To "see clearly" thus means to see intuitively or with spiritual clarity and insight. Sometimes, great religious figures have been mis taken for visionaries; at other times, visionaries have been mistaken for prophets. As for charlatans: they are those who claim to be what they are not: messengers from God, or from masters or adepts. Authenticity is not guaranteed by sincerity of belief, or by any outer insignia. While many charlatans or impostors know at the outset of their career that they are not what they claim to be, constant utterance of those pretensions may convince even themselves, and this in turn may persuade or influence those who hear them. This suggests that part of the reason why pretenders attract large followings is what appears to be the sincerity of the claimants. Another reason may arise in the fact that many people sense within themselves the presence of something grander than the ego or personality. They yearn for a direct experience of it, a conscious relationship, and look for anyone offering to bring about an awareness of this self-conscious kind.
The real "light-bringers," however, reveal themselves by their innate characteristics: Are they compassionate individuals, humanitarians first and foremost? The fire of spiritual genius works a magic upon receptive people. World teachers have always said it is useless to look outside ourselves for the light; we should look within.
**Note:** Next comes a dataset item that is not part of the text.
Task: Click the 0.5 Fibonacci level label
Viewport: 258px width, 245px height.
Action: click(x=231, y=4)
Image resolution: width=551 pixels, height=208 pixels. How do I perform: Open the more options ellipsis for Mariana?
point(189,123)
Hui Nēng, the Sixth Patriarch of Chinese Ch'an, told a disciple who had asked him for additional instruction: "If you turn your light inward you will find what is esoteric — within you."
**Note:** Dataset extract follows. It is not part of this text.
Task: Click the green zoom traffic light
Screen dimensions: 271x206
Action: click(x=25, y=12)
If one wishes to follow certain practices
in order to reach the Buddha [outside],
I do not know where he can expect to find
the real Buddha.
If one can in his own mind see the real Buddha
That will bring about his realization of Buddhahood.
He who does not seek the real Buddha in himself
but seeks him outside,
Is surely a man of great delusion.
What, then, is the need for spiritual teachers or prophets if within ourselves is the goal of evolution and the road to reach it? We need reminders that we are more than our physical selves; that, as with everything else in the cosmos, we are ensouled. From time to time enlightened individuals have re-sounded the gong that was struck far back in the night of time when human beings first became selfconscious. The effect of this was an enflamement that began with the compassionate sharing of mind-fire by godlike beings who, it has been said, engendered in each of us an image of the "ground plan" of the consciousness-side of the universe. But immersion in the material as pect of earth life dims the tones and overtones of the primeval truths, and so with each age the gong is struck anew, evoking echoes of the vibration that still thrills through the cosmos.
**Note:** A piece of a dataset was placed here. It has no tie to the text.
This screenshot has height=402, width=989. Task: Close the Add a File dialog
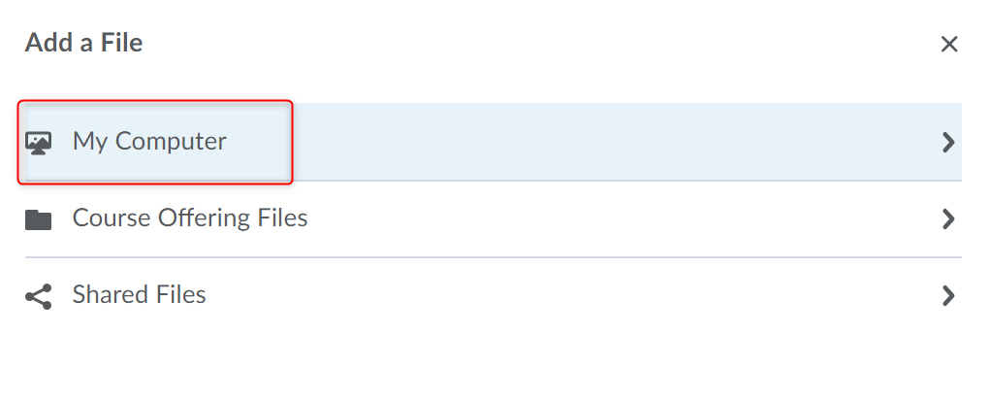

No one can live alone, for we are all bound together more intimately than we realize. Perhaps what we need most in our pursuit of an understanding of truth, is a hunger for it, conviction, and commitment. If we but try to find the thread that leads out of the labyrinth of illusions in our daily lives, the attempt will achieve more than can be imagined. Those who have indeed achieved, the perfected individuals whose very presence profoundly affected all within their influence, were notably unselfish. The status-seeking that originates in egoism had disappeared from their nature long before they played their role on the world stage. All that is needed to follow the path to which they point is to be virtuous and emulate their commitment to their fellow human beings.